Ummanda bir damla

Altı çizilmesi gereken en önemli nokta, kişinin istemekten asla vazgeçmemesi gerektiğidir. Cenab-ı Allah’a açılan her el ve her gönül, rahmet denizini coşturur. Coşan denizden mutlaka birkaç damla da bizim hanemize ulaştırılır.

VEHHAB ve Kerîm olan Cenab-ı Allah, tüm yarattıklarına sonsuz ve sınırsız lütuf, bağış ve ihsanlarda bulunmuştur. Sunduğu ve verdiği nimetler içerisinde en az olanı, gelip geçtiğimiz, misafir olduğumuz bu âlemdir. Zira âlem, Allah’ın diğer nimetleri yanında ummanda bir damla hükmündedir.

Gafil insan, damlayı bir deniz sanır ve o çıkmaza daldıkça dalar. Daldıkça boğulur. Daldıkça yok olur. Nimetlerin asıl sahibi olan Hakk’a baş çevirmeyi unutur. Başını kaldırıp yukarı bakmayı akıl edebilse, O Yüce Zât’ın lütuf denizinden buraya sadece bir damla bağışladığını vehmedebilir.

“Bu gafil ki ne bilsin, bir damla suya kandı/ Gözünün gördüğünü koca bir umman sandı.”

§ **Görev A**
Satırlarda "The height and" ifadesini içeren satırla açılıp satırların sonuyla kapanan bölümü, iki ucu da dahil olmak üzere aynen yeniden yaz. Resimleri cevaba koyma.

§ **Çalışma malzemesi**
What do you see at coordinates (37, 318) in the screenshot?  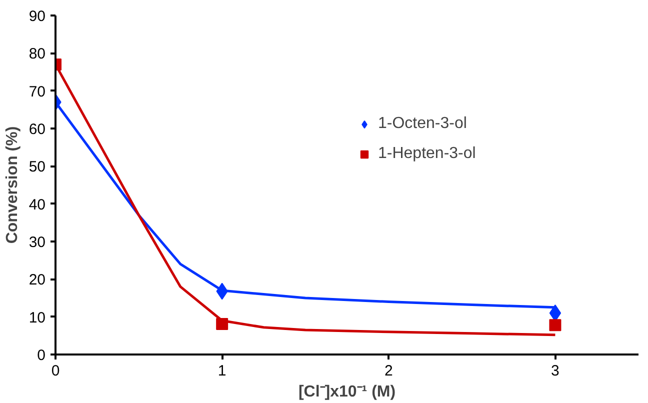 I see `y-tick-label: 10` at bounding box center [37, 318].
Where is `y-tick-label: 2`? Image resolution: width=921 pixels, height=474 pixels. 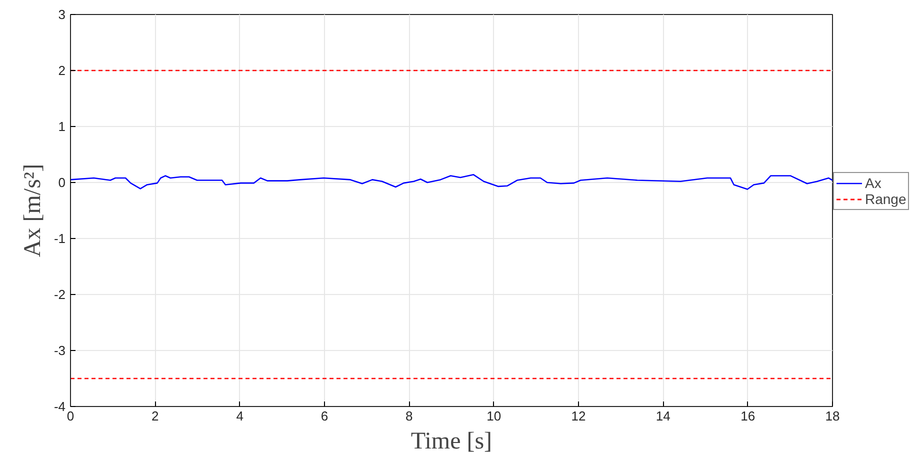 y-tick-label: 2 is located at coordinates (62, 70).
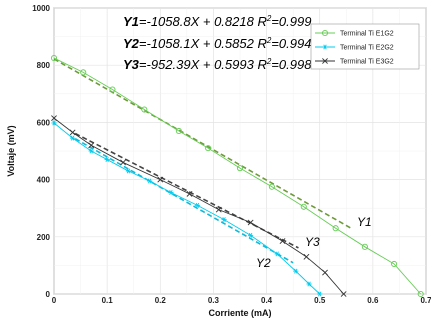 This screenshot has width=431, height=320. I want to click on x-tick-label: 0.6, so click(373, 300).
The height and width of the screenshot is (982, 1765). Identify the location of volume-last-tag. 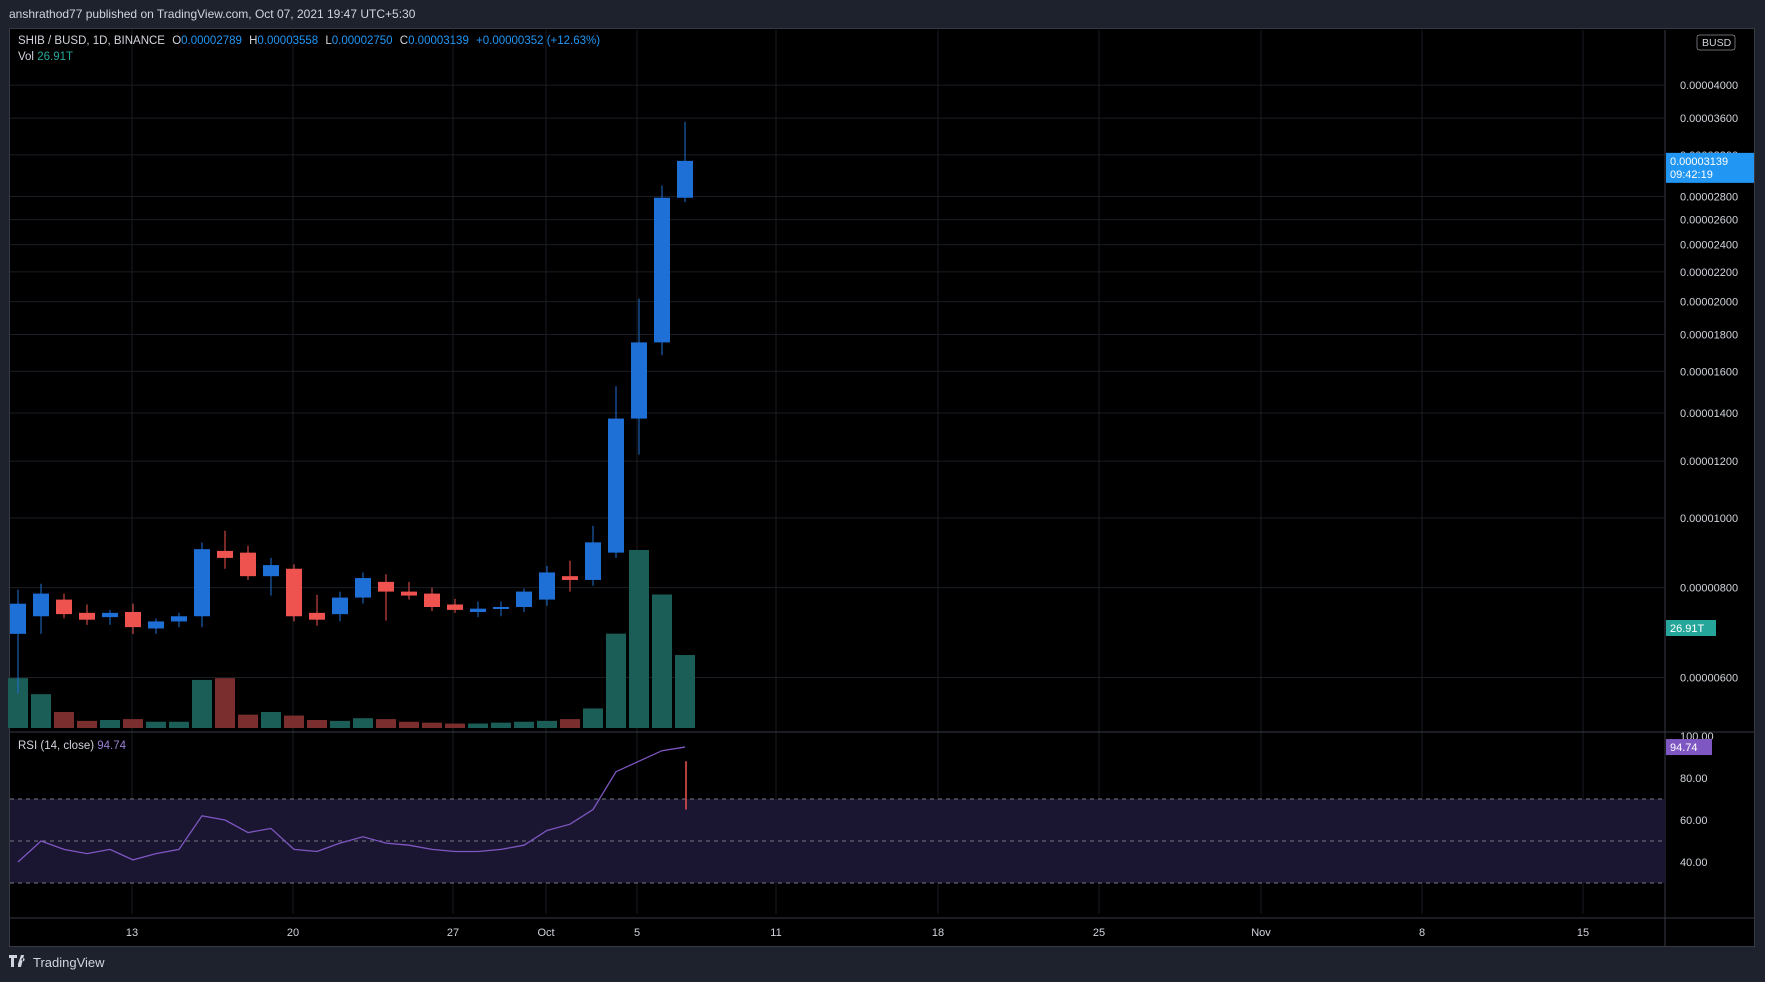
(1691, 628).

§ **Görev B**
Allah'ın nimetleri karşısında insanın gafletini anlatan verilen metni kaldığı yerden sürdür.

§ **Sonuç A**
The height and width of the screenshot is (982, 1765). Identify the location of volume-last-tag. 
(1691, 628).

§ **Sonuç B**
***

Biz insanları diğer yaratılmışlardan ayıran en önemli vasıf, akıl sahibi olmamızdır. Bu sayede doğru ile yanlışı ayırt edebilir, isabetli hükümler verebiliriz. Bu nedenle içinde bulunduğumuz âleme can gözüyle bakmalı ve en az lütuf olan bu âlemde bulunduğumuza göre ilgi olarak en az bu tarafa yönelmeliyiz. Ancak bu çıkarımdan dünyayı ihmâl etmek gibi bir fikre gitmemeliyiz. Dengeyi kurabilmeli, âlemin nizamını bozmamalıyız.

Kişi, ruhen yükselmek ve kâmil bir insan olmak istiyorsa bu âlemle temasında hiçbir zaman asıl özneyi unutmamalıdır. Damlayı umman sanıp damlayı damlatanı unutursa, değil ruhen yükselmek ve kâmil bir insan olmak, yokluk çukurunda yok hükmüne batar. Bu gerçekten hareketle bir rota belirlemeli ve o Kerîm ve Vehhab’a kulluk bilinci ile bağlanmalıdır. Zira O Yüceler Yücesi, bizde ayan olanı da, gizli olanı da bizden iyi bilmektedir. Burada gizliden kasıt, ruhtur. Ruh, bedene nispeten saklı ve gizlidir. Onda olan ve biteni, onun sahibi ve göndericisi olan Cenab-ı Allah bilir. Her şeyi gören ve duyan, hak edeni hak ettiği mâkâma getirir.

“O ne büyük kerimdir; kul isterse O verir./ Sende gizli olanı sen görmeden O görür.”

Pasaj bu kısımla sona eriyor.